This quote from a Christian organization out of Kansas City hit home for me. In just a mere fifteen words, they cut to the heart of the struggle to forgive. This is really a question about God and His character. The quote is especially profound and applicable if the struggle is over forgiving someone who has wronged one deeply like an adulterous ex-spouse.*

How does one learn to trust God to deal with the wrong justly when God allowed such a gross injustice to occur?

In other words, we put God’s character and goodness in question in this moment. Our felt experience is that God is not worth trusting. We fear handing back the “judge and executioner” roles to Someone who didn’t protect us when we needed Him to do so.

So, how do we learn to trust God with such horrible wrongs?

We take a step of faith. Choosing to give all the betrayal, treachery, and lies to God for Him to handle is an act of faith. It says that we choose to believe that God will handle our especially painful injustice justly. We are putting our faith into action–i.e. a faith that says we will choose to believe God is good and just even though we do not feel that right now.

This is an act of the will. And we will likely have to repeat it as the feelings flood us lying to us that God isn’t to be trusted with this. A deep wound takes time to heal–both naturally and spiritually.

Yet the only way forward is to give our pain and the wrongs committed against us to the One who knows the deepest pain of injustices and rejection. We were not designed to be the Judge and Executioner. Our shoulders are not strong enough to carry those mantles or the burdens of the injustices forever.

God is worthy of our trust.

He will see that evil is confronted with justice and righteousness. 

For God is truly good and just!


*I am talking about forgiveness regarding our relationship with God. If the cheating spouse does not repent, we are not to forgive as Jesus taught repentance as a condition for such in Luke 17:3. In order to get free of the pain of the injustices, we eventually DO need to hand the injustices over to God regardless of the adulterous spouse’s state of repentance, though. I am speaking about that process in this post.

4 thoughts on “The Difficulty in Forgiving”

  1. Not that I am anywhere near being able to do this, but I have read that we should try to forgive the person who wronged us. Not for their benefit, but for ours. It takes great grace to be able to do so, but it is freeing. You are not saying what they did is okay and you certainly aren’t going to go out of your way to spend time with them. I honestly don’t think my ex-husband will EVER repent. I feel like if he did, it would bring me peace. But, really only God can bring me true peace. So, can you help me sort this out? I’m inclined to believe that if I don’t forgive until he repents, I’m going to be left carrying the weight of all this muck he’s left behind. Not only am I harboring resentment towards him, but also toward his parents. They stood by and watched him destroy our 20 year marriage and his relationships with our children. It’s just this big anchor that keeps pulling me down. So, are we essentially handing them and the whole situation over to God? And, in doing so, liberating ourselves?

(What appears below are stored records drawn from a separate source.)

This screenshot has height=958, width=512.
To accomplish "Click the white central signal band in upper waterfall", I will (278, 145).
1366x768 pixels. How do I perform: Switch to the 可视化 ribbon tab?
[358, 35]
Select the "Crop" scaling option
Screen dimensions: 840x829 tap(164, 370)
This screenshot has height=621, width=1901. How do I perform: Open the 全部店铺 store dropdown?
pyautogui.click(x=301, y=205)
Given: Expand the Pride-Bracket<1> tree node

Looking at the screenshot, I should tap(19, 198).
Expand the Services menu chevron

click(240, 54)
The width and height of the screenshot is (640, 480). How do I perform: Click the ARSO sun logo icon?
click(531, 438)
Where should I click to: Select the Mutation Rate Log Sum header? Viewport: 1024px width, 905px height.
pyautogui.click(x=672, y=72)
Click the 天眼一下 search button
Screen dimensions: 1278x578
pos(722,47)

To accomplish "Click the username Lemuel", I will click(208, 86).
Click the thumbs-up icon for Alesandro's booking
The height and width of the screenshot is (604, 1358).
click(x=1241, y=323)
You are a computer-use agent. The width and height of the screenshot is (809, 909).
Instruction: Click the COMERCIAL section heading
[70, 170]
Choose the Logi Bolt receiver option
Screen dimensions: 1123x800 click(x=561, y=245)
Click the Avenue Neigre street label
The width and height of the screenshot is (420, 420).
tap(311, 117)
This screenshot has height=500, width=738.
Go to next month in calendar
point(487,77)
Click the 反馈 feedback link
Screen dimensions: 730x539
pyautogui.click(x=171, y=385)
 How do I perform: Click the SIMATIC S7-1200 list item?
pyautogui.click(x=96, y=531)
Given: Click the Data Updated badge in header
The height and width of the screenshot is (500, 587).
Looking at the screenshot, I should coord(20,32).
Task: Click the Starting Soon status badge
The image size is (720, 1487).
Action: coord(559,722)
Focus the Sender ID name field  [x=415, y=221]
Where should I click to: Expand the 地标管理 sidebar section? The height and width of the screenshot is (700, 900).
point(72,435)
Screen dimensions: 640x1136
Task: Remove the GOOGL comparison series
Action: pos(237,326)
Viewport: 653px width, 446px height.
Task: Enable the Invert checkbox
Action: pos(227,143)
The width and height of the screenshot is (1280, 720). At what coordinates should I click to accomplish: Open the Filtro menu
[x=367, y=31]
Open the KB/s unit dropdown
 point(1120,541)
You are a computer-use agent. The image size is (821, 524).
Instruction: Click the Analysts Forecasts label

    1. Yes, Mary. That is exactly what we do when dealing with such injustices sans repentance…we entrust them to our wise, good, and just God. Then those things are a matter between then and God…we can move on.

  2. Thanks for addressing this DM! The betrayal of my husband and a medical condition that immediately followed (and made worse by incompetent doctors) all but destroyed my Christian faith and relationship with Christ. I felt abandoned and betrayed by God as well! It has been a stubborn step of faith to hang on to Him and His promises and a conscious act of will to keep trusting God to work all things out for the good of those who love Christ Jesus!
    Because of my experience I can understand how people turn away from God and to something else for comfort to temporarily escape the pain of abandonment and betrayal. Most Christians and churches don’t know how to minister to victimize of adultery or want to acknowledge that we exist! Please keep up what you are doing. I believe your ministry is saving souls and lives!